The cluster runs NVIDIA RTX 6000 Ada and RTX 6000 Blackwell professional GPUs, managed by a virtualized head node handling job dispatch and shared storage via NFS over a dedicated 10GbE backbone. We chose professional workstation cards over consumer alternatives deliberately — fewer, larger-memory GPUs means fewer domains and less communication overhead when running MPI-distributed simulations.

The Software Stack

Intel MPI handles domain decomposition across GPUs and nodes. SLURM manages all job scheduling — priority queuing, GPU-aware resource allocation, and automatic dispatch to available compute nodes. The system is designed to scale: adding a new node is as simple as mounting the NFS share, copying the SLURM and Munge configs, and registering it.

What I Actually Learned

It was a couple of days of concentrated trial and error. Configuring NFS exports, debugging MPI communication between nodes, getting SLURM's GPU resource detection working with heterogeneous cards, setting up Munge authentication. None of it was plug and play. Every layer had its own learning curve and most of those hours were spent reading documentation and troubleshooting failed service starts.

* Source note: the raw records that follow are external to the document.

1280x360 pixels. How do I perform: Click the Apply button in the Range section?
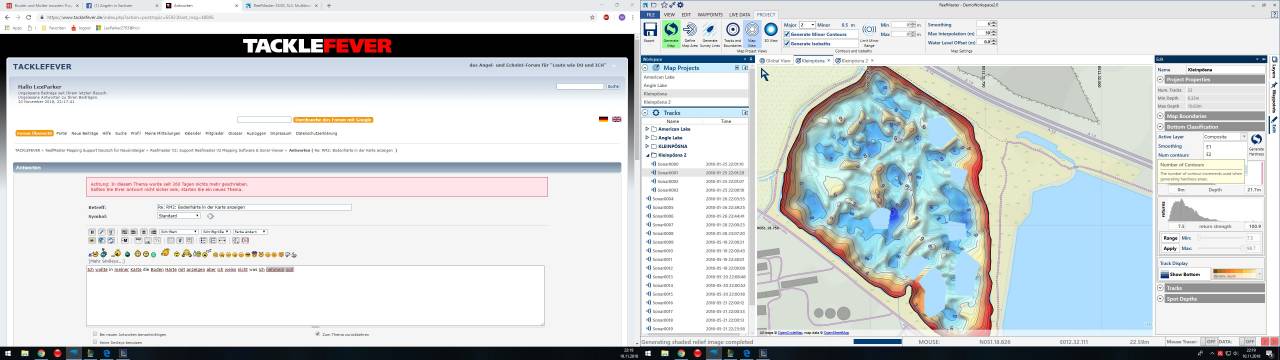point(1170,248)
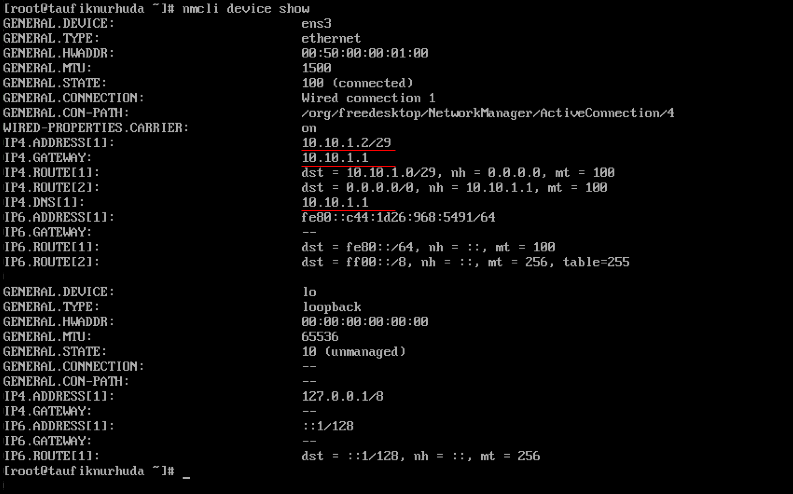Click the 100 (connected) state text
The height and width of the screenshot is (494, 793).
[x=357, y=83]
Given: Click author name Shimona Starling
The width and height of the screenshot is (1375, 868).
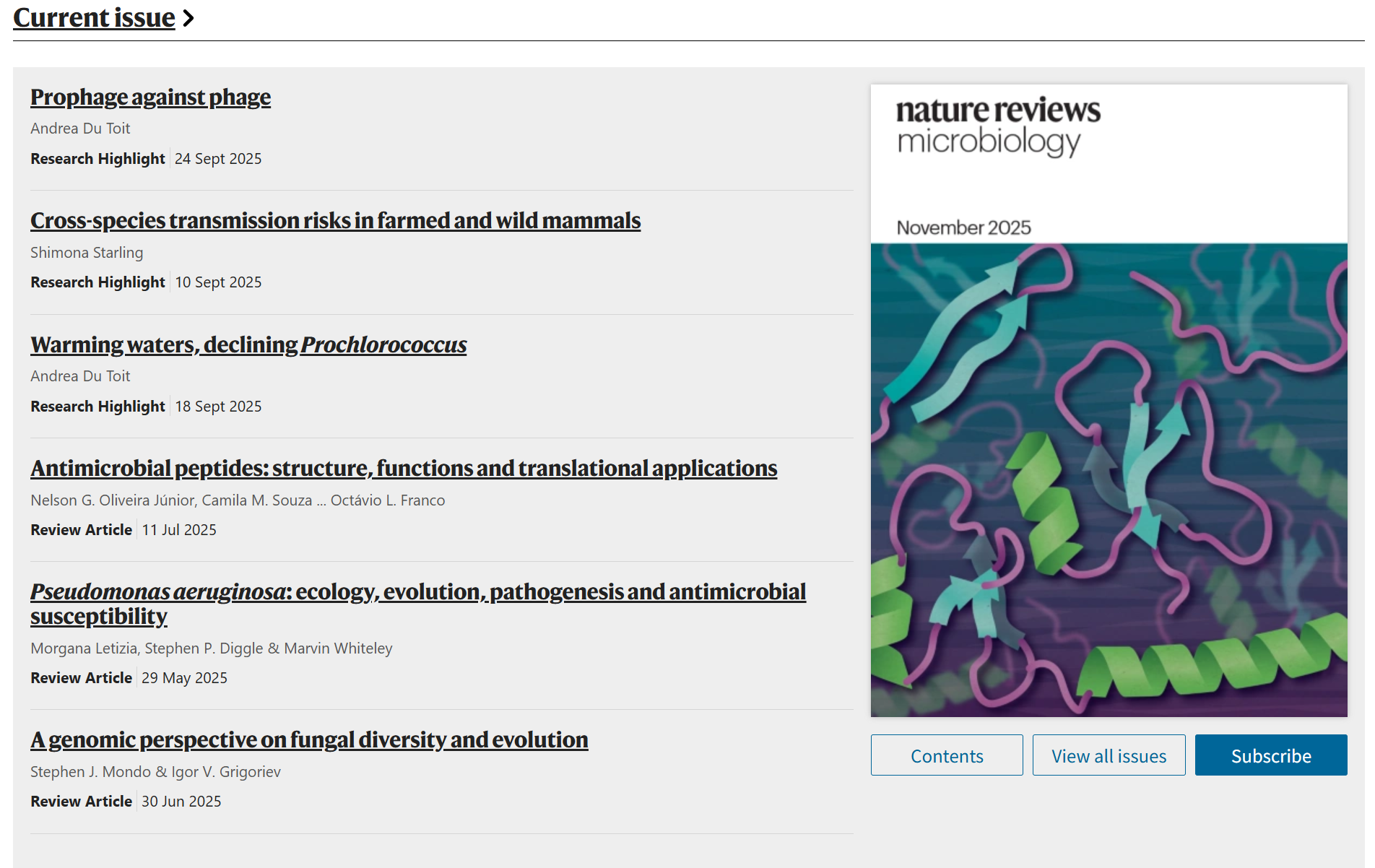Looking at the screenshot, I should pos(87,253).
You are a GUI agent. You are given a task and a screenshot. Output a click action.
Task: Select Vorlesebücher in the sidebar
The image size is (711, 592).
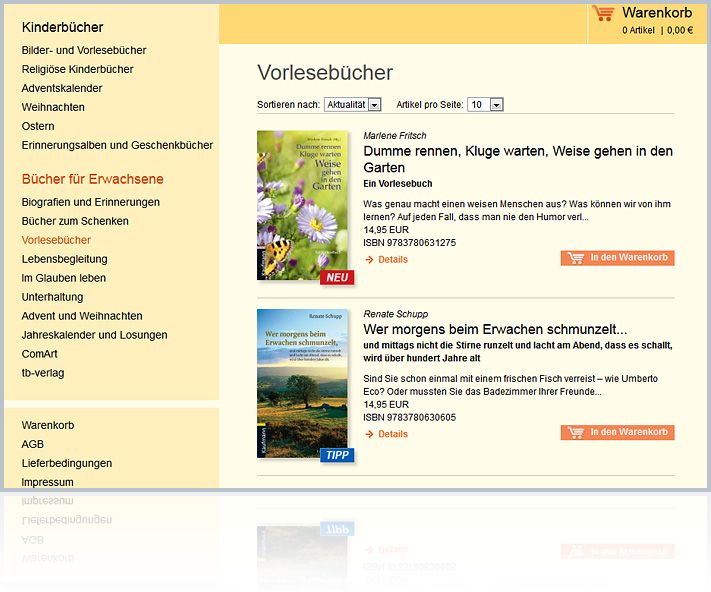coord(56,240)
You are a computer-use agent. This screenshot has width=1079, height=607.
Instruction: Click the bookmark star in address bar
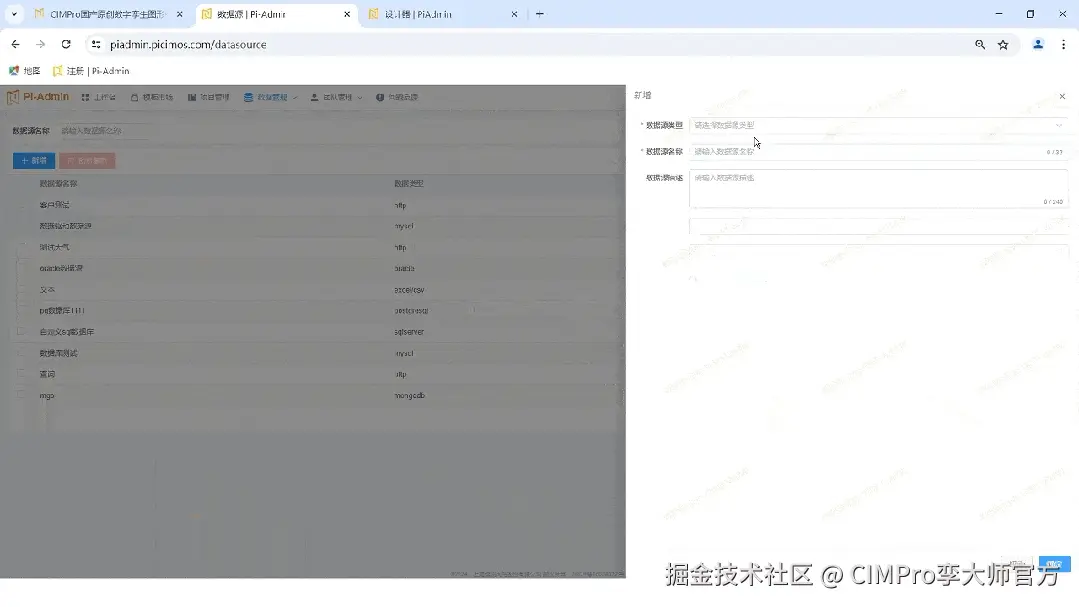pyautogui.click(x=1003, y=44)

But that's exactly the point. Understanding your compute infrastructure at this level changes how you think about simulation workflows. You know what's actually happening when a job runs, where the bottlenecks are, and how to optimize for your specific workloads.

The Takeaway

If you're an engineer thinking about building compute infrastructure instead of renting cloud time, do it. The learning curve is steep but the payoff is real. Faster turnaround on complex reservoir studies — whether that's CCUS feasibility modeling or field development planning — makes a measurable difference in what you can deliver to clients. And you come out the other side understanding your tools at a much deeper level.